[Dataset excerpts]
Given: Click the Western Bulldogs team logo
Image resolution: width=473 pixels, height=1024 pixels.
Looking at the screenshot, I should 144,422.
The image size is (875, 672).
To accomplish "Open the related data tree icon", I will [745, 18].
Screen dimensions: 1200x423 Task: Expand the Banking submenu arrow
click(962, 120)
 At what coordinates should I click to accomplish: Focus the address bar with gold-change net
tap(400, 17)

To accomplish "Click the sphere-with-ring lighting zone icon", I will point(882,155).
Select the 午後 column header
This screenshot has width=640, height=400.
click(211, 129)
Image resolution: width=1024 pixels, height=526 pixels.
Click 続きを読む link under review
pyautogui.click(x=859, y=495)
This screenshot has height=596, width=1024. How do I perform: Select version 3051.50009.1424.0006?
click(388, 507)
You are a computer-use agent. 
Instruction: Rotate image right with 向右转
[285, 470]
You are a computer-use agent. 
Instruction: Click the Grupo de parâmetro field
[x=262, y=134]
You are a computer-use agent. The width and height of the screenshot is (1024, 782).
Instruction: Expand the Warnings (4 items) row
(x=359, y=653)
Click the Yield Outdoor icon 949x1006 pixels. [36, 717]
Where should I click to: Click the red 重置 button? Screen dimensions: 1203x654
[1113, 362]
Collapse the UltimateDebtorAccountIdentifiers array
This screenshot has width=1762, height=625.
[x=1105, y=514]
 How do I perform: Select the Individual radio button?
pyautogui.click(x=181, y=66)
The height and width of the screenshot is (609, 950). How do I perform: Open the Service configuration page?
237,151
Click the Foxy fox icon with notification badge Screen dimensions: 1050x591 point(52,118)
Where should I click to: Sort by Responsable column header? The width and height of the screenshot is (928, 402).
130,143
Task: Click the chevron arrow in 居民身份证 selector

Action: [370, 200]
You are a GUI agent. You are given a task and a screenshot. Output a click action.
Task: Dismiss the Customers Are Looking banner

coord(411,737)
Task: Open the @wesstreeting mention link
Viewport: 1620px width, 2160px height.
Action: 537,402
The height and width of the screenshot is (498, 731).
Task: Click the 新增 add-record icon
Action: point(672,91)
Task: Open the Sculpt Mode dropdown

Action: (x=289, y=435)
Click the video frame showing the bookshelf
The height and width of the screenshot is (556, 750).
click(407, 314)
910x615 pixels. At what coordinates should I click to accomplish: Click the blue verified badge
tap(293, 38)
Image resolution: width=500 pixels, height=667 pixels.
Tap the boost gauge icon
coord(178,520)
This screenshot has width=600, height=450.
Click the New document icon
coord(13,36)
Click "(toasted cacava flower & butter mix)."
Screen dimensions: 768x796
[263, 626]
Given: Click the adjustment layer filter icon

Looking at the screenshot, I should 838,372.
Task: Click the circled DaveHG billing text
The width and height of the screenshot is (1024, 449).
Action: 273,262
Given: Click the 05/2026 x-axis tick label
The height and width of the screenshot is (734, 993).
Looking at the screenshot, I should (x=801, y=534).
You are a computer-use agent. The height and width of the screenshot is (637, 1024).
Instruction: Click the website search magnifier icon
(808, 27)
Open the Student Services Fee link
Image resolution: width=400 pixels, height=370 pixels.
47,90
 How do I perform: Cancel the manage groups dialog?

*Exercise objective*
Copy each line in the entries above where "agent" turns up.

*Response below*
You are a computer-use agent. 
You are a computer-use agent. 
You are a computer-use agent. The width and height of the screenshot is (1024, 782).
You are a GUI agent. You are given a task and a screenshot. Output a click action.
You are a computer-use agent. The height and width of the screenshot is (637, 1024).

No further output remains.